Siendo cierto que la etapa característica de los piratas y corsarios berberiscos fue el siglo XVI, en realidad empezó cincuenta años antes, tras la caída de Constantinopla, y se prolongó hasta el siglo XIX, cuando el mundo occidental decidió afrontar la cuestión de forma tajante y el Congreso de Viena primero y la conquista francesa de Argelia después pusieron fin a su actividad y a la esclavitud en el Mediterráneo. Pero un poco antes había sido un enemigo tan insólito como EEUU el que les dio el primer golpe, en lo que se conoce como Guerras Berberiscas, lo que supuso el impulso inicial a la armada de ese país.
El término berberisco deviene de la palabra bárbaro y es un gentilicio de Barbaria, nombre que se daba en Italia a la costa norteafricana que hoy se extiende desde Marruecos hasta Libia, pasando por Argelia y Túnez, y que devino en Berbería. Se trataba de un territorio que no pertenecía a ningún país, estando unas zonas bajo control de la Regencia de Argel, otras de los beyes tripolitanos, algunas de España… Una región, en suma, que vivía fundamentalmente de la piratería y que a raíz de la expansión del Imperio Otomano quedó bajo su órbita, aunque en la práctica era independiente.
Ya hemos hablado aquí de Jeireddín Barbarroja y otros corsarios que se pusieron al servicio del sultán, no limitándose a asaltar barcos sino también a efectuar razias periódicas sobre el litoral de países mediterráneos e incluso saliendo al Atlántico, especialmente a partir del siglo XVII, para llegar a los archipiélagos de las Canarias, Shetland, Feroe y Vestman, además de Portugal, Inglaterra, Irlanda, Islandia, Dinamarca y Escandinavia, lugares de los que obtenían botines y esclavos. Estos últimos constituían la principal mercancía, calculándose en más de un millón el número de cristianos capturados en el Mediterráneo entre 1500 y 1800.
Aunque el siglo XVII marcó ese cénit mencionado, iniciándose una decadencia en lo sucesivo, la navegación mediterránea siguió siendo insegura. El negocio esclavista decayó, pero a cambio se impuso el chantaje de tener que pagar un tributo para evitarlo, algo de lo que nadie estaba libre. Ni siquiera se hizo excepción con los barcos británicos, que en la segunda mitad del XVI habían firmado alianzas con los berberiscos para enfrentarse a su común enemigo español, tal cual hicieron también los franceses, que en 1543 reinando Francisco I, hasta les cedieron el puerto de Toulon.
Una víctima de nuevo cuño fue EEUU, que en 1776 había declarado su independencia de Gran Bretaña. El sultán Mohamed III fue de los primeros en reconocer al recién nacido país, firmando en diciembre de 1777 un Tratado de Amistad Marroquí-Estadounidense por el que los puertos de Marruecos se abrían a los mercantes norteamericanos y garantizaban su paso seguro del Atlántico al Mediterráneo y viceversa. Pero en 1784 fue apresado el bergantín Betsey, cuya liberación negoció el gobierno español con el sultán. También fue el ejecutivo hispano el que explicó a su homólogo estadounidense cómo prevenir nuevos asaltos: mediante la entrega de tributos. El acuerdo con Marruecos se reforzó con esa particularidad, poniendo fin al problema por ese lado.

- [Comprueba tu comprensión]:
1. Anota sin cambios el fragmento del texto sobre los piratas berberiscos que va desde "Una víctima de" hasta "por ese lado.".
2. Retoma el texto sobre los piratas berberiscos y prosíguelo a partir de su última oración.

- [Datos del ejercicio]:
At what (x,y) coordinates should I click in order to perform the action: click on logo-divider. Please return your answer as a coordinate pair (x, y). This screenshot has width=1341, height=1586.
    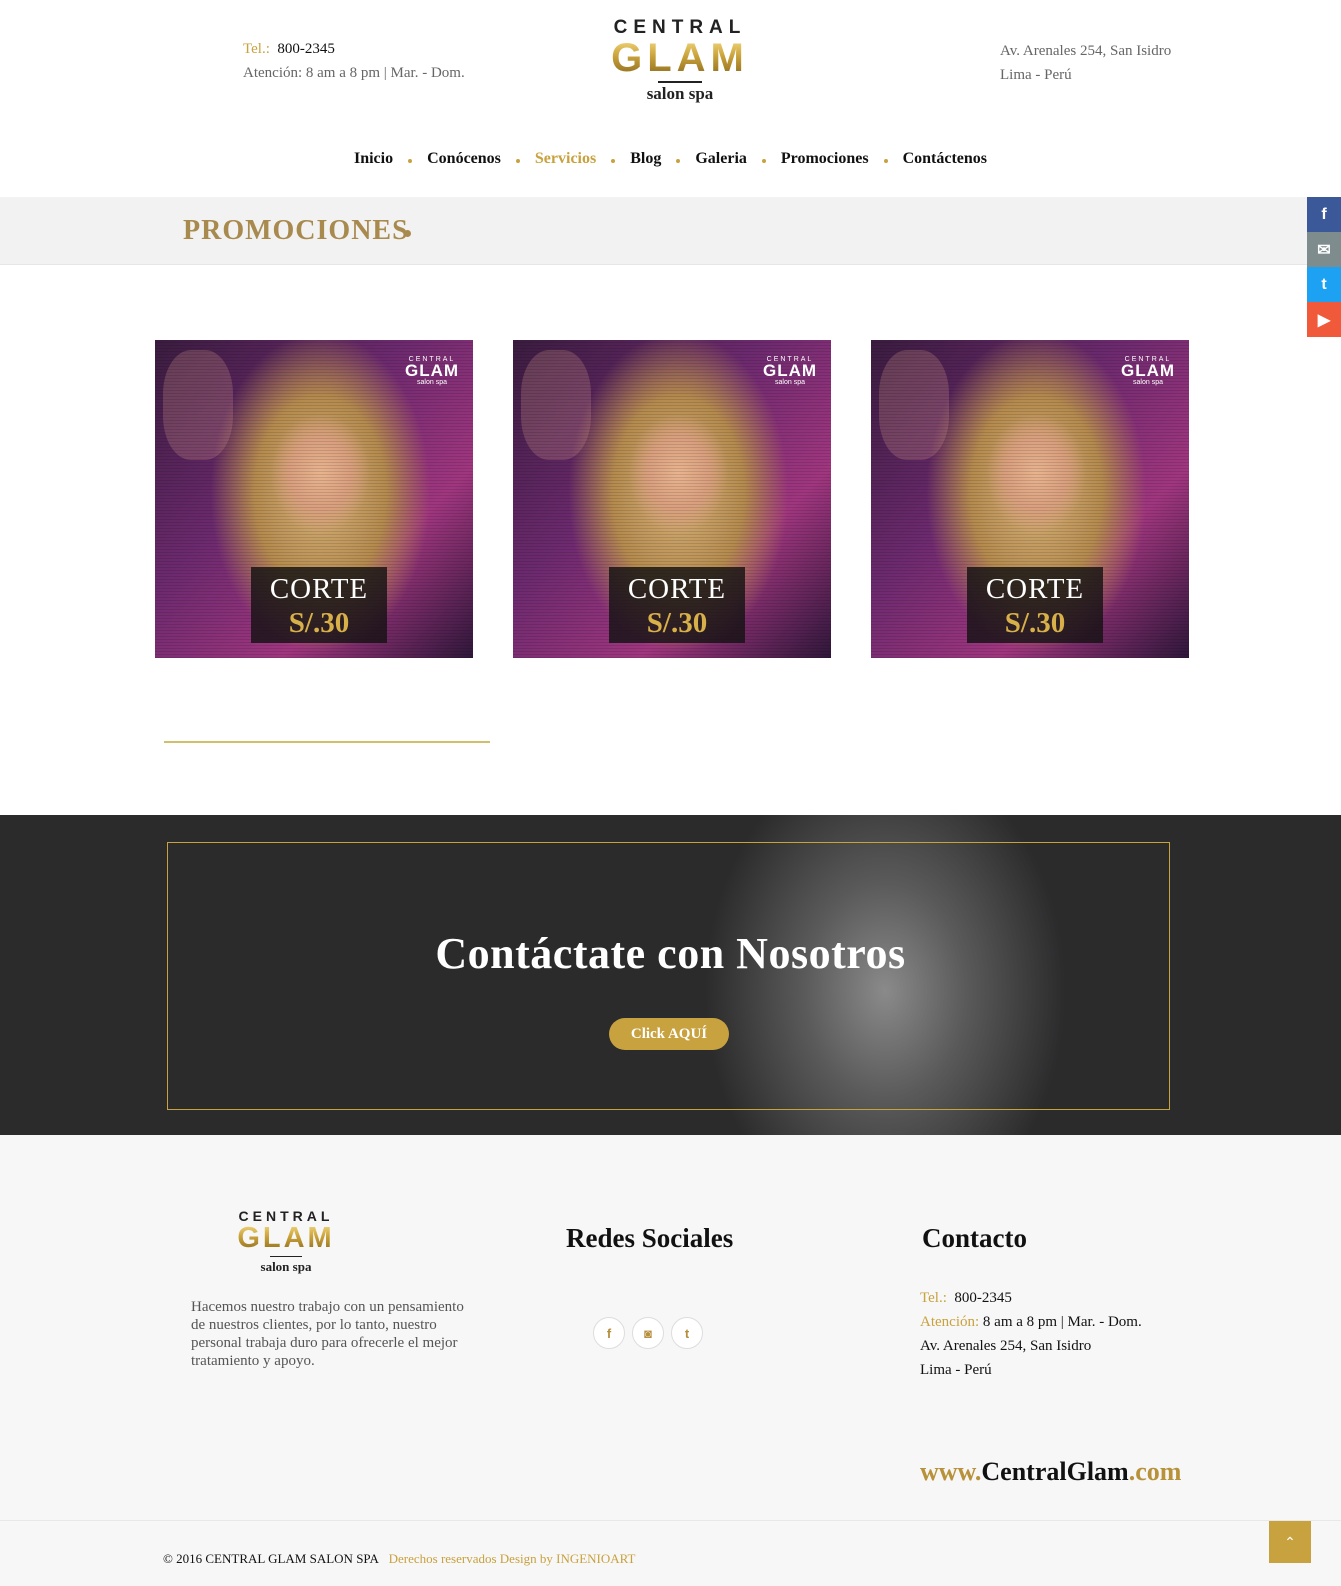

- [Respuestas por tarea]:
1.
Una víctima de nuevo cuño fue EEUU, que en 1776 había declarado su independencia de Gran Bretaña. El sultán Mohamed III fue de los primeros en reconocer al recién nacido país, firmando en diciembre de 1777 un Tratado de Amistad Marroquí-Estadounidense por el que los puertos de Marruecos se abrían a los mercantes norteamericanos y garantizaban su paso seguro del Atlántico al Mediterráneo y viceversa. Pero en 1784 fue apresado el bergantín Betsey, cuya liberación negoció el gobierno español con el sultán. También fue el ejecutivo hispano el que explicó a su homólogo estadounidense cómo prevenir nuevos asaltos: mediante la entrega de tributos. El acuerdo con Marruecos se reforzó con esa particularidad, poniendo fin al problema por ese lado.

2.
Pero no todos los piratas dependían de la autoridad del sultán y al ver que aquellos navíos ya no gozaban de la protección de la Royal Navy, los incorporaron a su lista de presas potenciales. En el verano del año 1785 los piratas argelinos apresaron dos goletas, la Dauphin y la Maria, esclavizando a los supervivientes y exigiendo por su rescate 60.000 dólares. El caso tuvo una resonancia especial porque corrió el rumor -falso- de que uno de los cautivos era Benjamin Franklin, que viajaba desde Francia -donde había sido embajador tiempo atrás- a Filadelfia para asumir el cargo de gobernador de Pensilvania, lo que generó indignación entre la opinión pública. Así, desde 1786, el gobierno estadounidense tuvo que aceptar el pago de tributos a todos los estados de Berbería, firmando diversos acuerdos con ellos: en 1795 con Argel; en 1797 con Trípoli y Túnez.
Se trataba de la única forma de asegurar su comercio naval en la zona, dado que tras la Guerra de Independencia se había disuelto la Continental Navy. No obstante, aparte de una situación incómoda y humillante, era una sangría de dinero que para 1797 se calculaba ya en 1,25 millones de dólares, de ahí que en 1794 el presidente George Washington plantease al Congreso el restablecimiento de la armada y la construcción de seis fragatas que pusieran fin al chantaje. Se estimó que, puestos a soltar dinero, los 688.888,82 dólares presupuestados para ese plan estarían mejor aprovechados que en pagarlos a los piratas.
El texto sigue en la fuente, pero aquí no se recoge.